**Data for review**
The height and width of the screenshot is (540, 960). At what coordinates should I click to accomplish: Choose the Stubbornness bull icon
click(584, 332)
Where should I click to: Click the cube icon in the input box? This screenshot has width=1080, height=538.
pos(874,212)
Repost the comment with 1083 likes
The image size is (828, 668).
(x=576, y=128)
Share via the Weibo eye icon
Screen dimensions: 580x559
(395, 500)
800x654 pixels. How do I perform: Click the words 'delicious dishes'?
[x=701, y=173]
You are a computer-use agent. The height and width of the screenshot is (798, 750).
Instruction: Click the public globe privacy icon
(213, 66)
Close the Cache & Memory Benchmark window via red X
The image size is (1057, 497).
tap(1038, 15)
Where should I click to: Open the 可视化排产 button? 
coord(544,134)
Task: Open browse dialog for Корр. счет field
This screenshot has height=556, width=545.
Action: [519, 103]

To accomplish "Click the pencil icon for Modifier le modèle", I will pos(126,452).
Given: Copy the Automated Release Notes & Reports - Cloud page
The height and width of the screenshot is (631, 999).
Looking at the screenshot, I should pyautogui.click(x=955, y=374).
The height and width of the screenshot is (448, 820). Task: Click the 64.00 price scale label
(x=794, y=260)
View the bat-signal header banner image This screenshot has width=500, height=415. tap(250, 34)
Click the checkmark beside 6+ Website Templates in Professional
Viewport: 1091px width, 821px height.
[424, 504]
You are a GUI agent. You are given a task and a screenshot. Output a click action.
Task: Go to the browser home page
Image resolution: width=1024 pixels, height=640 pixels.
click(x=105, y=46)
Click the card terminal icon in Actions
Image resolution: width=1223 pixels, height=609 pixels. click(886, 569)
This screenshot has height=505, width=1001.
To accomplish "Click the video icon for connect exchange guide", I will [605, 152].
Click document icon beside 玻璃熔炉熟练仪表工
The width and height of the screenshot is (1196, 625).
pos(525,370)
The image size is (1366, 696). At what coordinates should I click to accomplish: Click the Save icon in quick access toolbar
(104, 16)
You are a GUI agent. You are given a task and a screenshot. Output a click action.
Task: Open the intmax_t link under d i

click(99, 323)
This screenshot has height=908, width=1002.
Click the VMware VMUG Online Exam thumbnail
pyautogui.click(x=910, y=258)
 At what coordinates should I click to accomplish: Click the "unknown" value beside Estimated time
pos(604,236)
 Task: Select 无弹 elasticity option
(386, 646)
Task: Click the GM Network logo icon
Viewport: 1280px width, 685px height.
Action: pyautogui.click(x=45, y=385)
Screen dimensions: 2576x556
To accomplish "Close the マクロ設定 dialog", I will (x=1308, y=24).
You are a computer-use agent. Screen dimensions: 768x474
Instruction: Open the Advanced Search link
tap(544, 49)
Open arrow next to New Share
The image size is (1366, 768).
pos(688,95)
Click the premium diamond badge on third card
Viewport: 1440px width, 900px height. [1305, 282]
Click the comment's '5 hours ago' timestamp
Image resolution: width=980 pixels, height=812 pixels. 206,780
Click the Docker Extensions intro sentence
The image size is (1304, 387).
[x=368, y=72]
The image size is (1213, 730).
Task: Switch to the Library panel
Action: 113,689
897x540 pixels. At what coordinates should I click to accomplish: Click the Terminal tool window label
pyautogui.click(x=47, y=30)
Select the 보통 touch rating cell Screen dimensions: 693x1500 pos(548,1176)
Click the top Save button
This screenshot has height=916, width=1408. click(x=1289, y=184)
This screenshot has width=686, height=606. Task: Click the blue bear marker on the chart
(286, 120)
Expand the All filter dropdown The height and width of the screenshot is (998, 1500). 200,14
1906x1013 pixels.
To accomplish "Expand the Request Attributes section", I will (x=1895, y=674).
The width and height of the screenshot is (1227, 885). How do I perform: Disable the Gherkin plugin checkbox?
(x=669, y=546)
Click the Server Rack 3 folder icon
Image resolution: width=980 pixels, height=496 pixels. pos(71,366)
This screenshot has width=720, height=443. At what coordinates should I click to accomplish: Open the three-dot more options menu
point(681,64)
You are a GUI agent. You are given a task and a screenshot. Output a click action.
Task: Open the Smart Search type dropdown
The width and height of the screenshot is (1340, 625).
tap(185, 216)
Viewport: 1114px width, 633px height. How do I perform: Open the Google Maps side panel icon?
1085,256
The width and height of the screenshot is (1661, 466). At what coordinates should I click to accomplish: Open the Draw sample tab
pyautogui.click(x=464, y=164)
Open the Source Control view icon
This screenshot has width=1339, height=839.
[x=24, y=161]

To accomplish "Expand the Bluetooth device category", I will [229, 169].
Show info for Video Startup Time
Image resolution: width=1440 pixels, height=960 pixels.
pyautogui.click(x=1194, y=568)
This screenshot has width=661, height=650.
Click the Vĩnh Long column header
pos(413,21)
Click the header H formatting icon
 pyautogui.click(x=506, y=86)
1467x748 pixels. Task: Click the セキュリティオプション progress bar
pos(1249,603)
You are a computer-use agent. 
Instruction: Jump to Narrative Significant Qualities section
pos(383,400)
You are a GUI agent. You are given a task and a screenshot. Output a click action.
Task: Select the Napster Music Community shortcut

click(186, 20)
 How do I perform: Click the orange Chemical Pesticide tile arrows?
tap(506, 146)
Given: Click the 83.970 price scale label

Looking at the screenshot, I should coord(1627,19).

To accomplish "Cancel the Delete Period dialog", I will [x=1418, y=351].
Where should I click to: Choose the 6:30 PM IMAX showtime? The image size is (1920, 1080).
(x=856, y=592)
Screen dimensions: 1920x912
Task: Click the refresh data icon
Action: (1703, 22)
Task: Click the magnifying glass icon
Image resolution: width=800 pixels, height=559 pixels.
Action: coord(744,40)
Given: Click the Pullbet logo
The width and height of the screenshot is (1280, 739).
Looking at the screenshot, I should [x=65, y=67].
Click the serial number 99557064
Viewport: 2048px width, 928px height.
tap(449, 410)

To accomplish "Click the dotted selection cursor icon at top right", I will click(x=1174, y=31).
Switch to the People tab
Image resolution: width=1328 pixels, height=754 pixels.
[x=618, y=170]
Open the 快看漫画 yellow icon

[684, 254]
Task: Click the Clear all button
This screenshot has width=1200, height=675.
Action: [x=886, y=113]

**Exercise description**
Transcribe each entry. Leave nothing out.

**Exercise answer**
The height and width of the screenshot is (540, 960). At what coordinates should I click to accomplish: Choose the Stubbornness bull icon
click(584, 332)
Where should I click to: Click the cube icon in the input box? This screenshot has width=1080, height=538.
pos(874,212)
Repost the comment with 1083 likes
The image size is (828, 668).
(x=576, y=128)
Share via the Weibo eye icon
Screen dimensions: 580x559
(395, 500)
800x654 pixels. How do I perform: Click the words 'delicious dishes'?
[x=701, y=173]
You are a computer-use agent. The height and width of the screenshot is (798, 750).
Instruction: Click the public globe privacy icon
(213, 66)
Close the Cache & Memory Benchmark window via red X
The image size is (1057, 497).
tap(1038, 15)
Where should I click to: Open the 可视化排产 button? 
coord(544,134)
Task: Open browse dialog for Корр. счет field
This screenshot has height=556, width=545.
Action: [519, 103]

To accomplish "Click the pencil icon for Modifier le modèle", I will pos(126,452).
Given: Copy the Automated Release Notes & Reports - Cloud page
The height and width of the screenshot is (631, 999).
Looking at the screenshot, I should pyautogui.click(x=955, y=374).
The height and width of the screenshot is (448, 820). Task: Click the 64.00 price scale label
(x=794, y=260)
View the bat-signal header banner image This screenshot has width=500, height=415. tap(250, 34)
Click the checkmark beside 6+ Website Templates in Professional
Viewport: 1091px width, 821px height.
[424, 504]
You are a GUI agent. You are given a task and a screenshot. Output a click action.
Task: Go to the browser home page
Image resolution: width=1024 pixels, height=640 pixels.
click(x=105, y=46)
Click the card terminal icon in Actions
Image resolution: width=1223 pixels, height=609 pixels. click(886, 569)
This screenshot has height=505, width=1001.
To accomplish "Click the video icon for connect exchange guide", I will [605, 152].
Click document icon beside 玻璃熔炉熟练仪表工
The width and height of the screenshot is (1196, 625).
pos(525,370)
The image size is (1366, 696). At what coordinates should I click to accomplish: Click the Save icon in quick access toolbar
(104, 16)
You are a GUI agent. You are given a task and a screenshot. Output a click action.
Task: Open the intmax_t link under d i

click(99, 323)
This screenshot has height=908, width=1002.
Click the VMware VMUG Online Exam thumbnail
pyautogui.click(x=910, y=258)
 At what coordinates should I click to accomplish: Click the "unknown" value beside Estimated time
pos(604,236)
 Task: Select 无弹 elasticity option
(386, 646)
Task: Click the GM Network logo icon
Viewport: 1280px width, 685px height.
Action: pyautogui.click(x=45, y=385)
Screen dimensions: 2576x556
To accomplish "Close the マクロ設定 dialog", I will (x=1308, y=24).
You are a computer-use agent. Screen dimensions: 768x474
Instruction: Open the Advanced Search link
tap(544, 49)
Open arrow next to New Share
The image size is (1366, 768).
pos(688,95)
Click the premium diamond badge on third card
Viewport: 1440px width, 900px height. [1305, 282]
Click the comment's '5 hours ago' timestamp
Image resolution: width=980 pixels, height=812 pixels. 206,780
Click the Docker Extensions intro sentence
The image size is (1304, 387).
[x=368, y=72]
The image size is (1213, 730).
Task: Switch to the Library panel
Action: 113,689
897x540 pixels. At what coordinates should I click to accomplish: Click the Terminal tool window label
pyautogui.click(x=47, y=30)
Select the 보통 touch rating cell Screen dimensions: 693x1500 pos(548,1176)
Click the top Save button
This screenshot has height=916, width=1408. click(x=1289, y=184)
This screenshot has width=686, height=606. Task: Click the blue bear marker on the chart
(286, 120)
Expand the All filter dropdown The height and width of the screenshot is (998, 1500). 200,14
1906x1013 pixels.
To accomplish "Expand the Request Attributes section", I will (x=1895, y=674).
The width and height of the screenshot is (1227, 885). How do I perform: Disable the Gherkin plugin checkbox?
(x=669, y=546)
Click the Server Rack 3 folder icon
Image resolution: width=980 pixels, height=496 pixels. pos(71,366)
This screenshot has width=720, height=443. At what coordinates should I click to accomplish: Open the three-dot more options menu
point(681,64)
You are a GUI agent. You are given a task and a screenshot. Output a click action.
Task: Open the Smart Search type dropdown
The width and height of the screenshot is (1340, 625).
tap(185, 216)
Viewport: 1114px width, 633px height. How do I perform: Open the Google Maps side panel icon?
1085,256
The width and height of the screenshot is (1661, 466). At what coordinates should I click to accomplish: Open the Draw sample tab
pyautogui.click(x=464, y=164)
Open the Source Control view icon
This screenshot has width=1339, height=839.
[x=24, y=161]

To accomplish "Expand the Bluetooth device category", I will [229, 169].
Show info for Video Startup Time
Image resolution: width=1440 pixels, height=960 pixels.
pyautogui.click(x=1194, y=568)
This screenshot has width=661, height=650.
Click the Vĩnh Long column header
pos(413,21)
Click the header H formatting icon
 pyautogui.click(x=506, y=86)
1467x748 pixels. Task: Click the セキュリティオプション progress bar
pos(1249,603)
You are a computer-use agent. 
Instruction: Jump to Narrative Significant Qualities section
pos(383,400)
You are a GUI agent. You are given a task and a screenshot. Output a click action.
Task: Select the Napster Music Community shortcut

click(186, 20)
 How do I perform: Click the orange Chemical Pesticide tile arrows?
tap(506, 146)
Given: Click the 83.970 price scale label

Looking at the screenshot, I should coord(1627,19).

To accomplish "Cancel the Delete Period dialog", I will [x=1418, y=351].
Where should I click to: Choose the 6:30 PM IMAX showtime? The image size is (1920, 1080).
(x=856, y=592)
Screen dimensions: 1920x912
Task: Click the refresh data icon
Action: (1703, 22)
Task: Click the magnifying glass icon
Image resolution: width=800 pixels, height=559 pixels.
Action: coord(744,40)
Given: Click the Pullbet logo
The width and height of the screenshot is (1280, 739).
Looking at the screenshot, I should [x=65, y=67].
Click the serial number 99557064
Viewport: 2048px width, 928px height.
tap(449, 410)

To accomplish "Click the dotted selection cursor icon at top right", I will click(x=1174, y=31).
Switch to the People tab
Image resolution: width=1328 pixels, height=754 pixels.
[x=618, y=170]
Open the 快看漫画 yellow icon

[684, 254]
Task: Click the Clear all button
This screenshot has width=1200, height=675.
Action: [x=886, y=113]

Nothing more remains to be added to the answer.